Words of Treasury Secretary Janet Yellen
“I think what people call a soft landing is possible,” she said. “I do think there is a path to bring down inflation while maintaining what I think all of us would regard as a strong labor market.”
Prices are falling after months of near-40-year high inflation. Consumer and producer pricing readings indicate inflation at its weakest since the beginning of the crisis: The Producer Price Index increased by 2.7% year on year in March, while the Consumer Price Index increased by 5%, a significant decrease from its peak of 9.1% last summer.
And the giant American employment market continues to churn. The unemployment rate of 3.5% is approaching the lowest in more than a half-century. Most indicators show that the labour market is stronger today than it was in February 2020, before the Covid epidemic shook the global economy. Americans are working more and earning more money.
Rising unemployment claims, drops in job vacancies, and increases in labour force participation, according to the Treasury Secretary, indicate that stress in an overly tight labour market is lessening, which is a positive thing.
FED RATE INCREASES, BANK STRESS, AND THE DEBT CEILING
However, danger lurks around every turn.
Last month’s outbreak of a bank crisis took global markets off guard and may serve to limit lending activity.
The Federal Reserve’s aggressive rate-hike campaign resulted in bank distress. Monetary policy has a time lag. Forecasters are now trying to figure out how and when it will ripple across the economy.
This is why many economists are fiercely opposed. According to a Bloomberg poll of forecasters, the chances of a recession are 65%.
The International Monetary Fund marginally reduced its global growth projection last week, using more ominous language than normal.
“Uncertainty is high, and the balance of risks has shifted firmly to the downside so long as the financial sector remains unsettled,” the IMF warned, emphasizing the challenge of forecasting in this climate.
To add to the pessimism, the debt limit saga in Washington, if not resolved, would almost surely lead to a US debt default, crashing the economy and roiling bond and stock markets.
CLIMBING A CONCERN WALL
Even optimists like Yellen acknowledge that there are hazards.
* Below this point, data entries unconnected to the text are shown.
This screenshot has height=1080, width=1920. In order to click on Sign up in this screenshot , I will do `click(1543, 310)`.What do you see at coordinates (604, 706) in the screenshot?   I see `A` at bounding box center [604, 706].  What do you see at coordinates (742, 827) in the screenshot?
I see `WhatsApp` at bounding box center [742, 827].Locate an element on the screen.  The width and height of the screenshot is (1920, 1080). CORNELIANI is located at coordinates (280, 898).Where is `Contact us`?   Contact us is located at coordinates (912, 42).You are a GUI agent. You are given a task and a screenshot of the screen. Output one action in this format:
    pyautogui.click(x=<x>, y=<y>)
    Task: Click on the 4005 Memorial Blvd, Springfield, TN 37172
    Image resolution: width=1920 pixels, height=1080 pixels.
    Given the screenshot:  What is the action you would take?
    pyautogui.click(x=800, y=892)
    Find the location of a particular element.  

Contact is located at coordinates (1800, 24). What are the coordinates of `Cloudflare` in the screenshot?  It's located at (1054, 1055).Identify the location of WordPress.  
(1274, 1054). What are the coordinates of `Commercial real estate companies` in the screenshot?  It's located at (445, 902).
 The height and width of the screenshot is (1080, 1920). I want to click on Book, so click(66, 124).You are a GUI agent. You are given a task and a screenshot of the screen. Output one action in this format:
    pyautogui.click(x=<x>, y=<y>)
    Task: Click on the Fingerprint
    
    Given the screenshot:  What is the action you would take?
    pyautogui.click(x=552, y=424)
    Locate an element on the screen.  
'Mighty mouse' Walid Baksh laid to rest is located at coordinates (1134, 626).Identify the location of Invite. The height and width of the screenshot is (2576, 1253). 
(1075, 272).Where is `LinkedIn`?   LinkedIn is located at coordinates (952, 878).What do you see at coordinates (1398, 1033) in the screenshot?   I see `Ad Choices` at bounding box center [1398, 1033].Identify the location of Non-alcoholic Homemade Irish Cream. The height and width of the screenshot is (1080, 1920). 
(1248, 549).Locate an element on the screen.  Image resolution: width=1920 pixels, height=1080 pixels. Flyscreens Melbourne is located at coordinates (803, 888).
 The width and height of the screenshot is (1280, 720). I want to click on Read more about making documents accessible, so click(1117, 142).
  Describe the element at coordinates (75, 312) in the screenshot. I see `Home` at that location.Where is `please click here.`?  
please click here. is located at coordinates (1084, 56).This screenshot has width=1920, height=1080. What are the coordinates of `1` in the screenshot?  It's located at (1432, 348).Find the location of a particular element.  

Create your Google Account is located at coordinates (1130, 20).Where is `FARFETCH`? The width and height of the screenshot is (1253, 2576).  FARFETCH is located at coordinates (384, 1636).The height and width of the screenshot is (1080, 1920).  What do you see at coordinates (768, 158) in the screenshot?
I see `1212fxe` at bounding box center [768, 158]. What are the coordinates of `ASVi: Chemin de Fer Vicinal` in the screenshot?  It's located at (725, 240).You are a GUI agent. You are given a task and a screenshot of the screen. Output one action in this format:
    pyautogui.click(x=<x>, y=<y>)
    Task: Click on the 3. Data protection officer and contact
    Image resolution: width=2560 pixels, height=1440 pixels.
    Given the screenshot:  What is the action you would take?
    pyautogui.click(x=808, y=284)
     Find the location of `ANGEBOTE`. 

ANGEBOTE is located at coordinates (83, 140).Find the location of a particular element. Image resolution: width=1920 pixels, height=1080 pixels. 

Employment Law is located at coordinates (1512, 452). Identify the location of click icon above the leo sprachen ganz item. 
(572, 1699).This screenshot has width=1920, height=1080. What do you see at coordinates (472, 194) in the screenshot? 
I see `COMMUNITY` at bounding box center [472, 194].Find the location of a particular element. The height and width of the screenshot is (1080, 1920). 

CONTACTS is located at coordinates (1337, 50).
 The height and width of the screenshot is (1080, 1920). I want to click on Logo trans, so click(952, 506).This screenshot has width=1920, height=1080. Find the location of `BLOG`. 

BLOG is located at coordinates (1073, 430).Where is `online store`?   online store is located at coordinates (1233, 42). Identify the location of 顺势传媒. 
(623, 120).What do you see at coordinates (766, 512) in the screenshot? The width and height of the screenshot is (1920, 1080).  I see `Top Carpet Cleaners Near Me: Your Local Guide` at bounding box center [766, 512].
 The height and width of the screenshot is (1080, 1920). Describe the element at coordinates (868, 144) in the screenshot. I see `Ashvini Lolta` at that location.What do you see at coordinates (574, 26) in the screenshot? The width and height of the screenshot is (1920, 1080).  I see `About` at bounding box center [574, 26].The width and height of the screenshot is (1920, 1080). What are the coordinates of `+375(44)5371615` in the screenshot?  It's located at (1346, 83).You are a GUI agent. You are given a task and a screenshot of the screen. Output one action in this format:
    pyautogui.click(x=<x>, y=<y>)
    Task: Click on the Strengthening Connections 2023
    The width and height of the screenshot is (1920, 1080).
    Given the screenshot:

However, economic resilience has been difficult to maintain.
Early in earnings season, the large banks appear to be doing well, while other corporations are outperforming analysts’ predictions. Oil prices have fallen considerably in comparison to last year, suggesting concerns about global growth but also decreasing expenses for oil customers.
And, as the old Wall Street trader cliche goes, stock markets have climbed a wall of dread.
The Dow is up 2.5% this year, the S&P 500 is up more than 8%, and the Nasdaq Composite is up 16% in 2023.
One argument is that last year’s stock market crash factored in the worst-case scenario for the economy. Last year was the worst for stock investors since the Great Recession.
Another interpretation is that if a recession occurs, it will be light and transitory, with no significant increase in the unemployment rate.